▸ **Element lookup records**:
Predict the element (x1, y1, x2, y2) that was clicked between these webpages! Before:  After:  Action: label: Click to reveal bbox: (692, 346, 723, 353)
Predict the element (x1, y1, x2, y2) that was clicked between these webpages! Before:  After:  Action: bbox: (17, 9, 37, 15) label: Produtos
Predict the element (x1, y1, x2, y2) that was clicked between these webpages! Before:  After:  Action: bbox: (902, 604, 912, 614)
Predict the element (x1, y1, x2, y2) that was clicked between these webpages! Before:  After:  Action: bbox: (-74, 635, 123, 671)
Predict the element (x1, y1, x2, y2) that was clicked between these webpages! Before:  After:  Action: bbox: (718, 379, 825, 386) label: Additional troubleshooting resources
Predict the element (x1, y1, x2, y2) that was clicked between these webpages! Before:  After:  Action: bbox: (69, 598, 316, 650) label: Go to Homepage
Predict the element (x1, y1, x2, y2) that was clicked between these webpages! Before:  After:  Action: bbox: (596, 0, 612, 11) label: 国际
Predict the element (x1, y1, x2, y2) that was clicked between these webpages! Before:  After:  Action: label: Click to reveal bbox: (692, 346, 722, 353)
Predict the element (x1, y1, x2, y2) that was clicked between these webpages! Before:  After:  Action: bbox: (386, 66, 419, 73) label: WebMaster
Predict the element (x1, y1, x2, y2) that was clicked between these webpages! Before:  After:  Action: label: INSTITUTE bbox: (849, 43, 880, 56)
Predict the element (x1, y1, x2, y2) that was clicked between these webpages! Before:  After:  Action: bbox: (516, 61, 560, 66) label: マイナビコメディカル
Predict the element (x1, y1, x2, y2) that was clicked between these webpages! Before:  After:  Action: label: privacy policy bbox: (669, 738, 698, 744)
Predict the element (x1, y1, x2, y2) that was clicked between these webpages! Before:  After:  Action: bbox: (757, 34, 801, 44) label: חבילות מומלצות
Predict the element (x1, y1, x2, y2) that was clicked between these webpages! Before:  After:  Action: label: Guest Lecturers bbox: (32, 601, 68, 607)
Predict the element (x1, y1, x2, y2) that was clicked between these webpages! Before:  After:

▸ **Your task**:
Can you format the rows as a numbered list with blank lines left out, starting at the row that contains "15) label: Produtos" and ending at the row that contains "Additional troubleshooting resources"?

▸ **Reply**:
1. Predict the element (x1, y1, x2, y2) that was clicked between these webpages! Before:  After:  Action: bbox: (17, 9, 37, 15) label: Produtos
2. Predict the element (x1, y1, x2, y2) that was clicked between these webpages! Before:  After:  Action: bbox: (902, 604, 912, 614)
3. Predict the element (x1, y1, x2, y2) that was clicked between these webpages! Before:  After:  Action: bbox: (-74, 635, 123, 671)
4. Predict the element (x1, y1, x2, y2) that was clicked between these webpages! Before:  After:  Action: bbox: (718, 379, 825, 386) label: Additional troubleshooting resources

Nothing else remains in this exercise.